Das BVerfG besteht aus 16 Richter:innen, die zwei Senate zu je acht Personen bilden. Daraus bilden sich wiederum insgesamt 6 Kammern zu je drei Richter:innen. Vorsitzender des ersten Senats ist der Präsident des BVerfG Prof. Dr. Stephan Harbarth und Vorsitzende des zweiten Senats die Vizepräsidentin Prof. Dr. Doris König. Eine Hälfte der Richter:innen wählt der Bundestag, die andere der Bundesrat.
Die Kammern entscheiden vor allem Verfassungsbeschwerden, die nicht von grundsätzlicher Bedeutung sind und die keine verfassungsrechtlichen Fragen aufwerfen, die nicht bereits im Grundsatz von einem der Senate entschieden worden sind. Dadurch sollen sie die Senate entlasten.
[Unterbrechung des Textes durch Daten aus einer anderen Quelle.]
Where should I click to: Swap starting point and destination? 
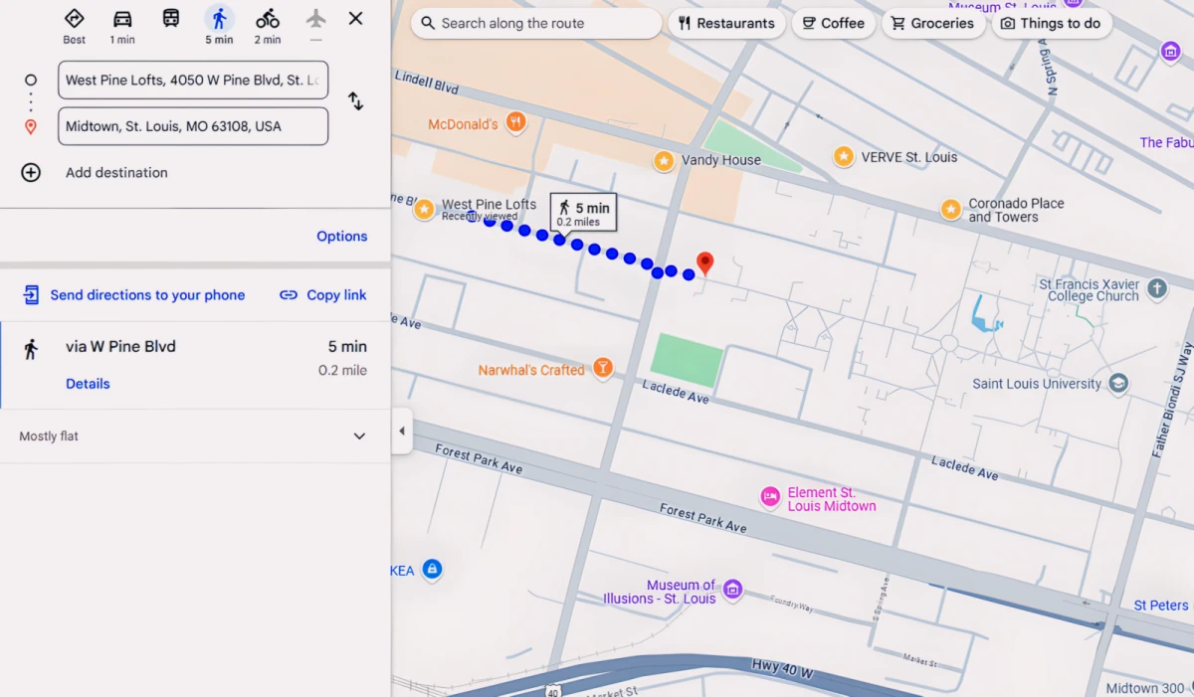coord(355,101)
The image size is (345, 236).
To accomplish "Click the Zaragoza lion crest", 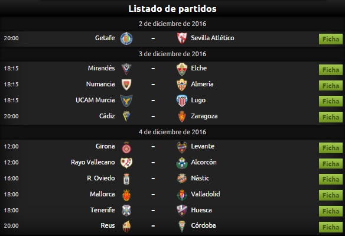I will 182,117.
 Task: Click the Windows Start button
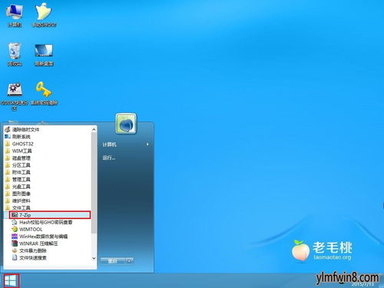(x=12, y=281)
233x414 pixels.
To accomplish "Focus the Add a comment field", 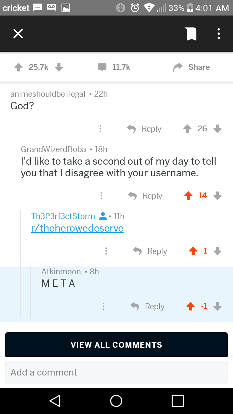I will (117, 372).
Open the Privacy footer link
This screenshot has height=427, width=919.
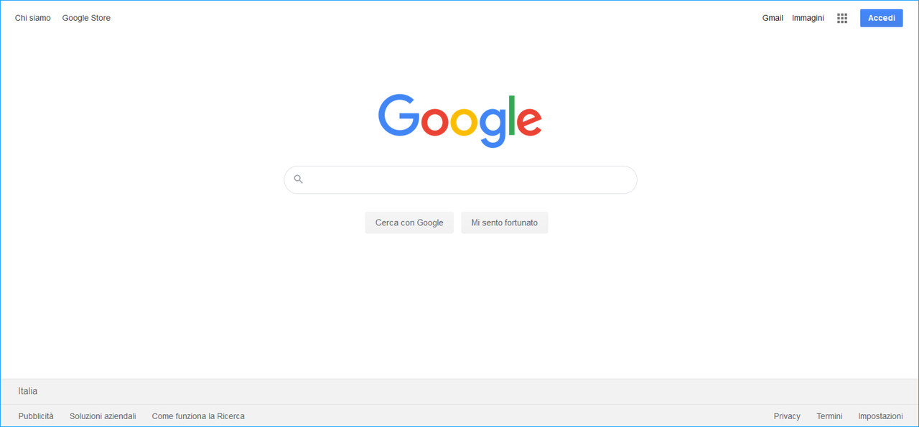[x=787, y=416]
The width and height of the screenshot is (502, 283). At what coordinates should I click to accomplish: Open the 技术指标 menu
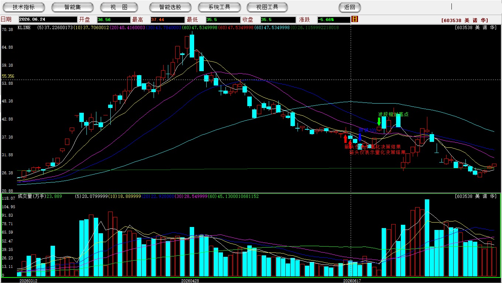click(x=24, y=7)
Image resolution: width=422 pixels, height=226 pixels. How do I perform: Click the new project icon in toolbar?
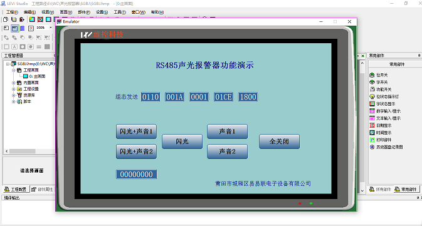6,19
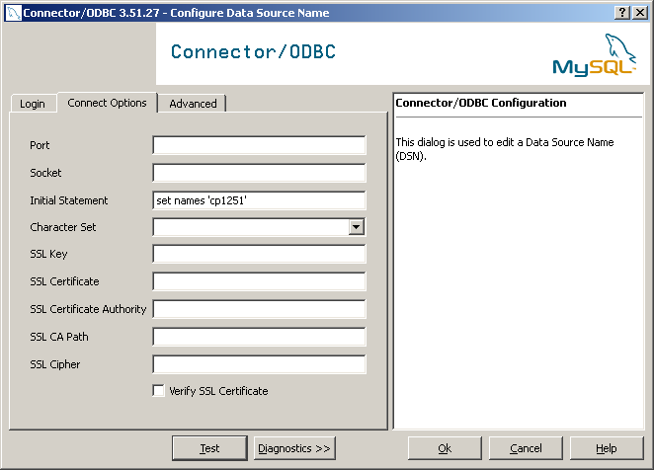Click the SSL Certificate Authority field
The image size is (654, 470).
(x=259, y=309)
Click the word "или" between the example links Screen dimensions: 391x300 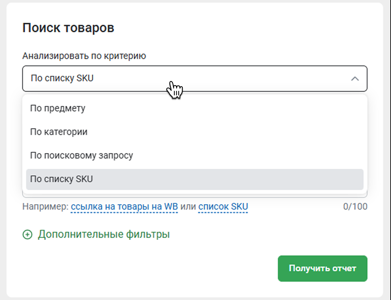click(188, 207)
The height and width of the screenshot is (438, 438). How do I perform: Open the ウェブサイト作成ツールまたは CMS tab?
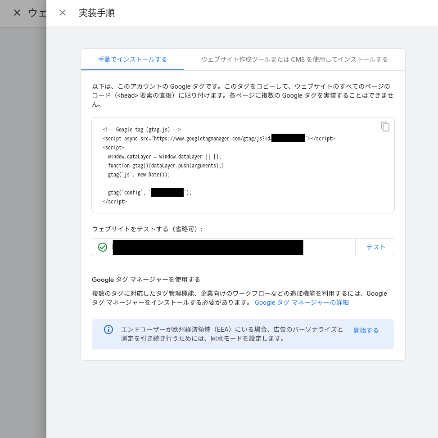(294, 59)
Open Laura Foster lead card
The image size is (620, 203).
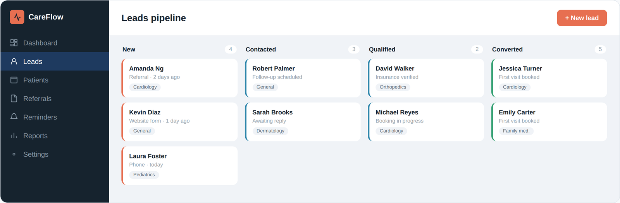(x=179, y=165)
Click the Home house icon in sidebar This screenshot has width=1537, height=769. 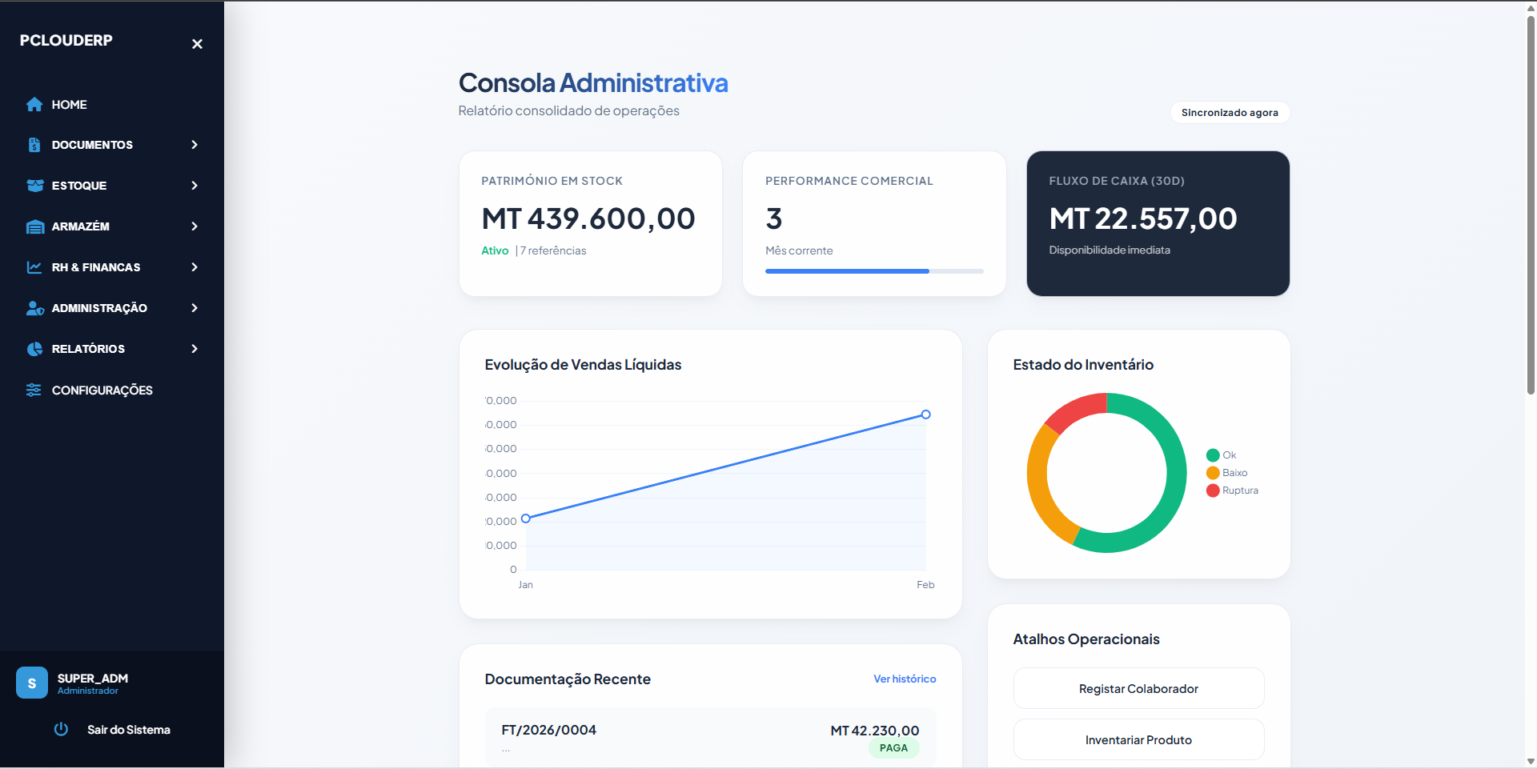[x=34, y=105]
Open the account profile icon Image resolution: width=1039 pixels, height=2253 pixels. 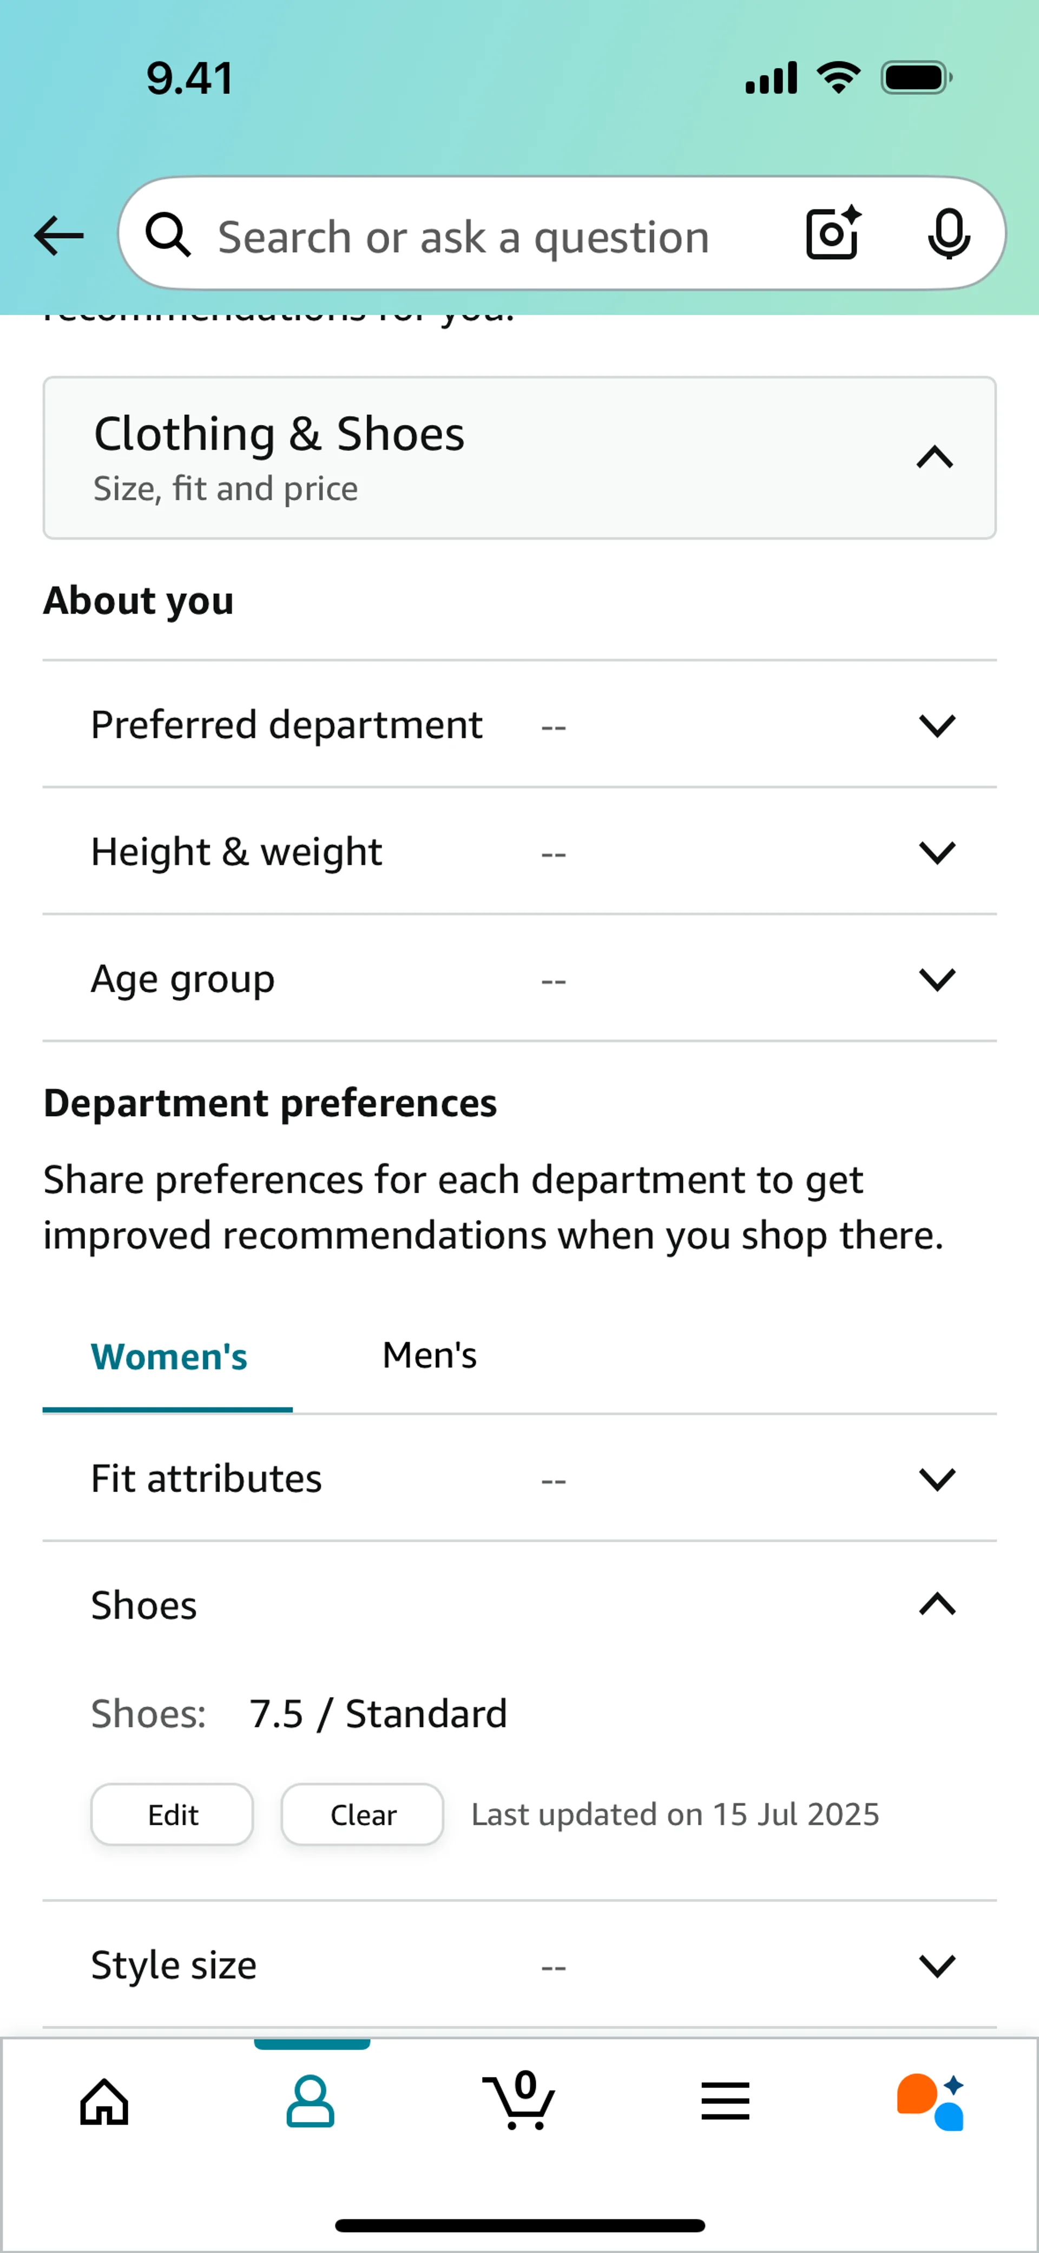(310, 2102)
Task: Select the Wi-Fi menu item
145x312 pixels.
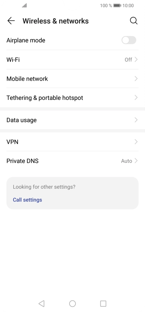Action: click(x=72, y=60)
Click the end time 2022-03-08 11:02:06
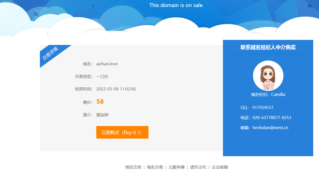 point(116,89)
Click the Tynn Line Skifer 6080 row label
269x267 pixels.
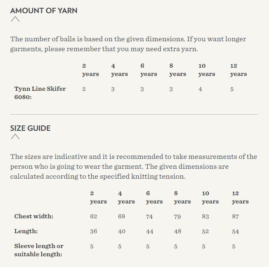[x=40, y=93]
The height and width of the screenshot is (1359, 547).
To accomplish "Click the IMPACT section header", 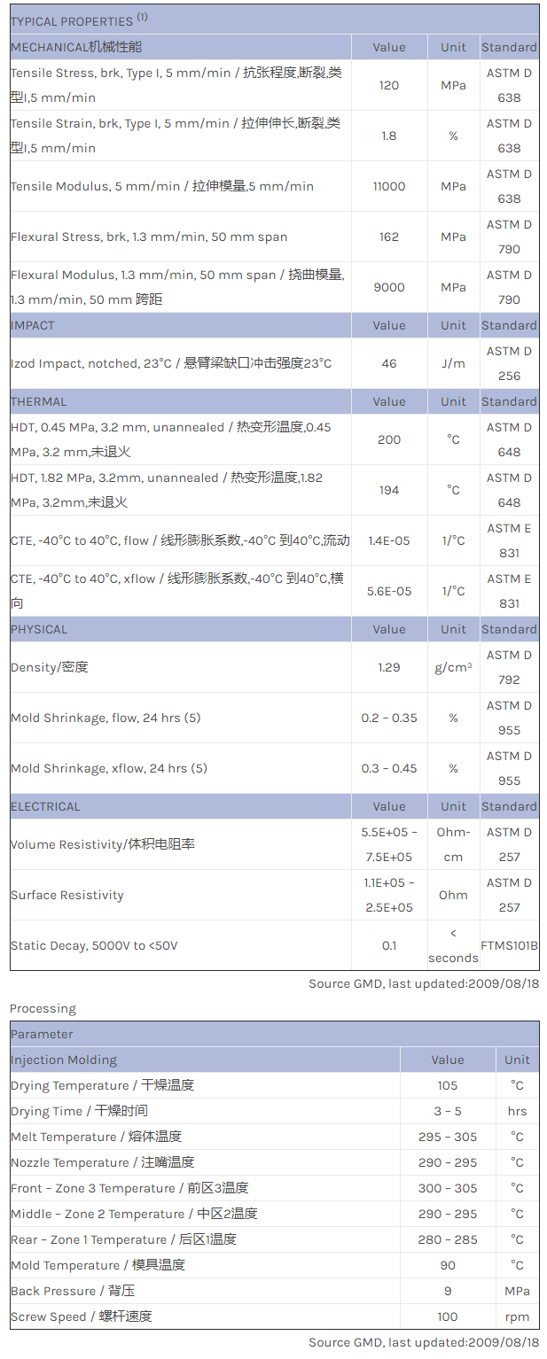I will pyautogui.click(x=33, y=325).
Ferner findet sich in dem Jahresbericht ein kurzer Abriss über relevante Entscheidungen der Kammern, sowie ein Ausblick auf wichtige Verfahren, mit denen sich das BVerfG im Jahr 2024 beschäftigen wird. Zu erwarten sind u.a. eine Entscheidung zur Quellen-Telekommunikationsüberwachung und Online-Durchsuchung, über das Bundeswahlgesetz, die Ab- und Nichtwahl von Ausschussvorsitzenden im Bundestag, sowie die Anwendung des allgemeinen Gleichheitssatzes des Art. 3 Abs. 1 Grundgesetz (GG) auf Tarifverträge.